▶ [ACTION ITEM]:
Word for word, restate the entries below from their first line through the line that contains "This screenshot has width=1401, height=2554.".

▶ [TASK INPUT]:
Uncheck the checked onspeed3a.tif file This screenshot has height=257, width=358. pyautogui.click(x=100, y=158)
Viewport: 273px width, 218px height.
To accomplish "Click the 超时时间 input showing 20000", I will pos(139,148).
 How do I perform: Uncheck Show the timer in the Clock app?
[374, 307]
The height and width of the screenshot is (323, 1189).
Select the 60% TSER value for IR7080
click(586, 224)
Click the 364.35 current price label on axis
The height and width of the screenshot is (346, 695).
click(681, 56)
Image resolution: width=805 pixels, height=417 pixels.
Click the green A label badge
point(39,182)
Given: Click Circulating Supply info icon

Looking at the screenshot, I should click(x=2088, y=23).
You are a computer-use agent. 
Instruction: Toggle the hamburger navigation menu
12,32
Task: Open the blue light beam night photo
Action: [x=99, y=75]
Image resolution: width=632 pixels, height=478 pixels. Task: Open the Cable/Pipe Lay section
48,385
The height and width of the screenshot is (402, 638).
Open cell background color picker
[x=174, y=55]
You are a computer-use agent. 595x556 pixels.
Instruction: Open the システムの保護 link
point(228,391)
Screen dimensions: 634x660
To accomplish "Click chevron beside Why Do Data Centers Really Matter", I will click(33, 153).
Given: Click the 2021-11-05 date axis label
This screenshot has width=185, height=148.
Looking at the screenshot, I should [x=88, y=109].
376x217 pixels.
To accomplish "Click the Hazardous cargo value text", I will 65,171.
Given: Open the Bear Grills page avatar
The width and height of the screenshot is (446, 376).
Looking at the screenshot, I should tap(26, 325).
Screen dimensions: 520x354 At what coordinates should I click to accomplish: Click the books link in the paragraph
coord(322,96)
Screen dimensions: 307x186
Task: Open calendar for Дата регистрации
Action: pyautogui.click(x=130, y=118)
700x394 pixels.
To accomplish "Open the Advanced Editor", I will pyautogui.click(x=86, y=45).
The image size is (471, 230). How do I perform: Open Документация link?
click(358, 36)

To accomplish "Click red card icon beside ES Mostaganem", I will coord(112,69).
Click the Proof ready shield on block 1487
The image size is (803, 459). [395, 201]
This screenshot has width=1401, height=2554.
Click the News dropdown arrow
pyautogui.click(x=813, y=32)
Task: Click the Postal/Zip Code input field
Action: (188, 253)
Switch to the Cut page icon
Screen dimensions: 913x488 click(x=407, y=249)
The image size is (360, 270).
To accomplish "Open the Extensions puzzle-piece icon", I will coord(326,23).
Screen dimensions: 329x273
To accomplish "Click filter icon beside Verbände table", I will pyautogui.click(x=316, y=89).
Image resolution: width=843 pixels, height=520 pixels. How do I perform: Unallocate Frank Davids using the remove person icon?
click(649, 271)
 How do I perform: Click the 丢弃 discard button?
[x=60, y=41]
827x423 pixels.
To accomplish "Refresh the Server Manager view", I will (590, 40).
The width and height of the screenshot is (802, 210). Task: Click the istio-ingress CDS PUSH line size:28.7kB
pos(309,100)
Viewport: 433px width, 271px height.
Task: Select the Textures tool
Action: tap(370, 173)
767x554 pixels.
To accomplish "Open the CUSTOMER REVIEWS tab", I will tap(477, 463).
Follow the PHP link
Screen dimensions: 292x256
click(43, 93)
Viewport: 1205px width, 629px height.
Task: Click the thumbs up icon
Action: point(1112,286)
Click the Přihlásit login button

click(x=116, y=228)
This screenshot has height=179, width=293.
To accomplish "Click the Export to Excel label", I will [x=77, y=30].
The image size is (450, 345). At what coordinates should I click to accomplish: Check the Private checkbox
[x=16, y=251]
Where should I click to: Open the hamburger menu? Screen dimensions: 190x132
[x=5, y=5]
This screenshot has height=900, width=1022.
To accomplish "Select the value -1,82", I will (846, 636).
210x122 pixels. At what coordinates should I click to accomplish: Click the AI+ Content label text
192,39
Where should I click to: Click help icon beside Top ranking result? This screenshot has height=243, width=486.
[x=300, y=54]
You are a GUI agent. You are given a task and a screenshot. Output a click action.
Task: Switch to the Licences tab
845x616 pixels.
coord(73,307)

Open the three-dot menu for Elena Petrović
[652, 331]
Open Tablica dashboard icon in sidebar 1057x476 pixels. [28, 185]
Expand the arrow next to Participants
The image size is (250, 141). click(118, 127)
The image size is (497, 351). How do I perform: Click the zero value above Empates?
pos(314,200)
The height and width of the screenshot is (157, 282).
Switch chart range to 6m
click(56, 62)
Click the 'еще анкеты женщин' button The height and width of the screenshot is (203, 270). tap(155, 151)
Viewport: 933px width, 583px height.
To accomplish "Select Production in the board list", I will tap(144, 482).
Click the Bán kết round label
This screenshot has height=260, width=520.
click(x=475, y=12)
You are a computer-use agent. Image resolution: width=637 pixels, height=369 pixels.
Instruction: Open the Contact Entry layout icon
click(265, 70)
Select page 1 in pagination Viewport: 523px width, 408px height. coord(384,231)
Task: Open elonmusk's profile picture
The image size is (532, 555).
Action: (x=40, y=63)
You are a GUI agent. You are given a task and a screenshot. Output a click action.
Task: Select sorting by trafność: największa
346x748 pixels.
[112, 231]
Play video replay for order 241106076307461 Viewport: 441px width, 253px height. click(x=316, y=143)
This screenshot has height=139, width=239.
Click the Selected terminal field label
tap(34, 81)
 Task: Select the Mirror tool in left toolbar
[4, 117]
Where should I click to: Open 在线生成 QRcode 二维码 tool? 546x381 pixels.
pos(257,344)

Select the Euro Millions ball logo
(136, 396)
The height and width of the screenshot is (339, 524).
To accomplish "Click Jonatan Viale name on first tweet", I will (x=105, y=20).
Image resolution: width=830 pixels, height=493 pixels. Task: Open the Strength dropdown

▶ [RESULT OF THIS EXERCISE]:
Uncheck the checked onspeed3a.tif file This screenshot has height=257, width=358. pyautogui.click(x=100, y=158)
Viewport: 273px width, 218px height.
To accomplish "Click the 超时时间 input showing 20000", I will pos(139,148).
 How do I perform: Uncheck Show the timer in the Clock app?
[374, 307]
The height and width of the screenshot is (323, 1189).
Select the 60% TSER value for IR7080
click(586, 224)
Click the 364.35 current price label on axis
The height and width of the screenshot is (346, 695).
click(681, 56)
Image resolution: width=805 pixels, height=417 pixels.
Click the green A label badge
point(39,182)
Given: Click Circulating Supply info icon

Looking at the screenshot, I should click(x=2088, y=23).
You are a computer-use agent. 
Instruction: Toggle the hamburger navigation menu
12,32
Task: Open the blue light beam night photo
Action: [x=99, y=75]
Image resolution: width=632 pixels, height=478 pixels. Task: Open the Cable/Pipe Lay section
48,385
The height and width of the screenshot is (402, 638).
Open cell background color picker
[x=174, y=55]
You are a computer-use agent. 595x556 pixels.
Instruction: Open the システムの保護 link
point(228,391)
Screen dimensions: 634x660
To accomplish "Click chevron beside Why Do Data Centers Really Matter", I will click(33, 153).
Given: Click the 2021-11-05 date axis label
This screenshot has width=185, height=148.
Looking at the screenshot, I should [x=88, y=109].
376x217 pixels.
To accomplish "Click the Hazardous cargo value text", I will 65,171.
Given: Open the Bear Grills page avatar
The width and height of the screenshot is (446, 376).
Looking at the screenshot, I should tap(26, 325).
Screen dimensions: 520x354 At what coordinates should I click to accomplish: Click the books link in the paragraph
coord(322,96)
Screen dimensions: 307x186
Task: Open calendar for Дата регистрации
Action: pyautogui.click(x=130, y=118)
700x394 pixels.
To accomplish "Open the Advanced Editor", I will pyautogui.click(x=86, y=45).
The image size is (471, 230). How do I perform: Open Документация link?
click(358, 36)

To accomplish "Click red card icon beside ES Mostaganem", I will coord(112,69).
Click the Proof ready shield on block 1487
The image size is (803, 459). [395, 201]
This screenshot has width=1401, height=2554.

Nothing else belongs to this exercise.